The headlines were almost as enticing as unwrapping a large bar of Godiva with hazelnuts.
- Eating chocolate can stave off bowel cancer, say scientists.
- Chocolate shown to protect against colon cancer: study
- Study Shows Chocolate Prevents Colon Cancer
As the news spread like chocolate melting in August from a medical journal article to a news release to online media to blogs to Twitter, I didn’t know whether to consider the rats who were fed cocoa for 12 weeks and had changes in their intestinal tract or that having diabetes increases the risk of dying from colorectal cancer by 30 percent or convincing evidence from the World Cancer Research Fund that maintaining a healthy weight is linked to lowering colon and rectal cancer risk.
Digging deeper into the research that was actually done:
- The study wasn’t done in humans but in rats who bred to be at high risk for colon cancer.
- The rats didn’t get to chow down on chocolate bars but were fed plain cocoa as 12 percent of their diets.
- After 8 weeks with half the animals eating extra cocoa, the rats were given azoxymethane (AOM) which induces colon cancer in susceptible rats.
- Four weeks later there were changes in some rat colons called aberrant crypt foci, a very early change that can lead to polyp formation.
- In the rats who were not fed cocoa, there were also changes in proteins that increase cell division and reduce cell death potentially promoting growth of tumors.

# # # #

● EXERCISES
(1) Copy word for word the part of the chocolate and colon cancer article that begins with the words containing "- Chocolate shown" and ends with "for colon cancer.".
(2) Pick up the chocolate and colon cancer article after its last sentence and keep writing it.

● MATERIAL PROVIDED
# # # #

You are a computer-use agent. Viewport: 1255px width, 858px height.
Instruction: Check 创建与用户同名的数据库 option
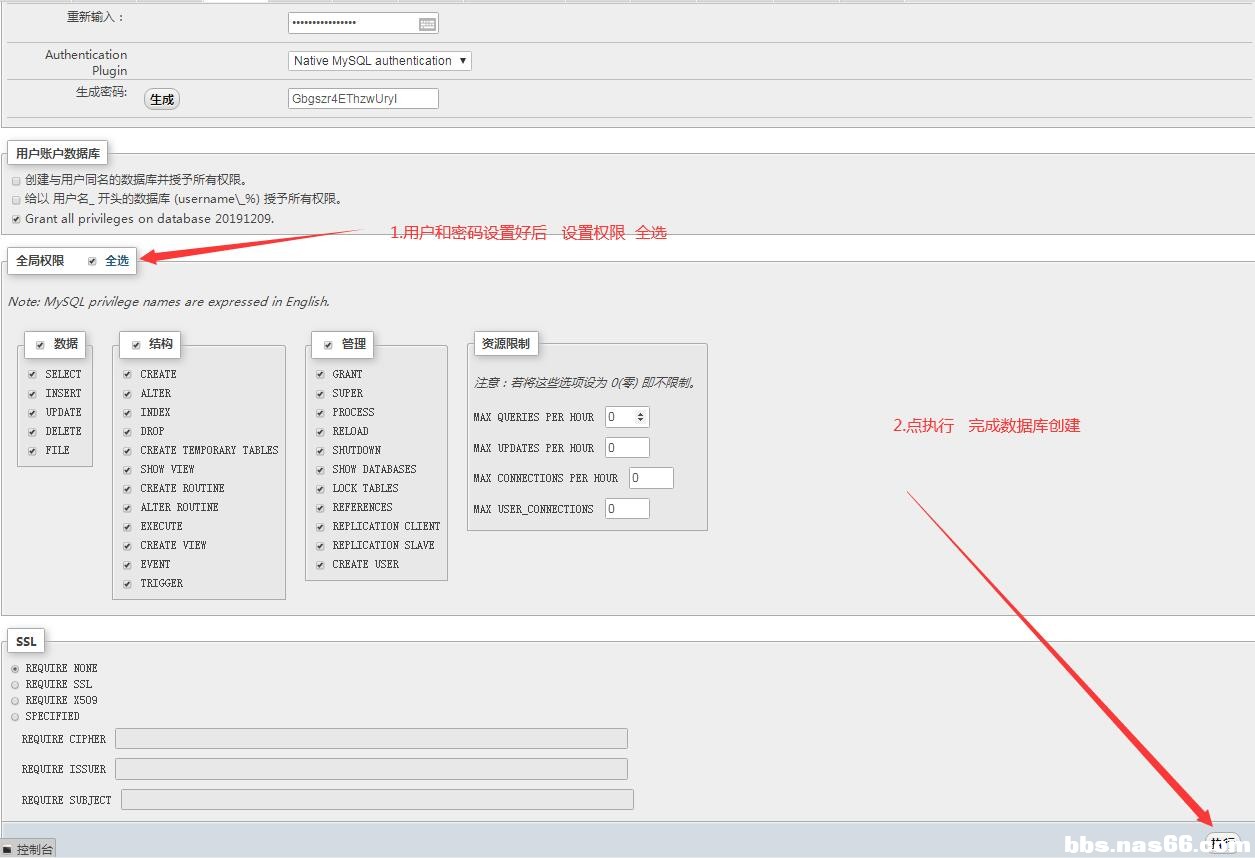(16, 181)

# # # #

● RESPONSES
(1)
- Chocolate shown to protect against colon cancer: study
- Study Shows Chocolate Prevents Colon Cancer
As the news spread like chocolate melting in August from a medical journal article to a news release to online media to blogs to Twitter, I didn’t know whether to consider the rats who were fed cocoa for 12 weeks and had changes in their intestinal tract or that having diabetes increases the risk of dying from colorectal cancer by 30 percent or convincing evidence from the World Cancer Research Fund that maintaining a healthy weight is linked to lowering colon and rectal cancer risk.
Digging deeper into the research that was actually done:
- The study wasn’t done in humans but in rats who bred to be at high risk for colon cancer.

(2)
- Cocoa in these experimental rats reduced the risk of developing polyps and perhaps colorectal cancer at a very early stage. The study didn’t continue to see if the little guys actually got colon or rectal cancer.
Can we jump from plain cocoa in high-risk rats to chocolate, with its sugar and fat, in humans in an effort to prevent colorectal cancer?
And is that the best prevention strategy?
Given that we don’t eat cocoa powder alone but with added fat and sugar, the calorie intense treats should be only that — occasionally treats at the top of the food pyramid. Surely we don’t want 12 percent of our daily calories to come from cocoa like the rat diet. Consider:
- Hershey bar: 210 calories, 13 grams of fat, 24 grams of sugar
- Two Godiva Truffles: 210 calories, 13 grams fat, 17 grams sugar
Bottom Line: What Really Can Prevent Colorectal Cancer?
- Experts say that positive lifestyle choices could cut the number of new colorectal cancer cases in the United States almost in half — a 45 percent reduction or 64,000 people who wouldn’t get colon or rectal cancer. Recommendations from the American Institute for Cancer Research (AICR) include not smoking, cutting down on red meat, increasing physical activity, and staying lean.
- And the best way of all — colorectal cancer screening. If everyone followed screening recommendations, we could prevent at least 60 percent of colorectal cancers. Stop It in Its Tracks before those polyps ever turn to cancer. That’s true prevention, not just reducing risk in rats.
A few last facts to consider:
- Americans eat 2.8 billion pounds of chocolate annually, about half of all the world’s supply. It costs us $7 billion dollars every year.
- Annually we eat 12 pounds of chocolate per person.
- The fiscal year 2012 budget for the National Cancer Institute is a little over $5 billion.
- AND in 2012, 143,460 men and women in the United States will be diagnosed with colon or rectal cancer and 51,690 will die.
There’s lots of work to do, and chocolate truffles are not the answer.
Get Screened and Get Your Friends Screened.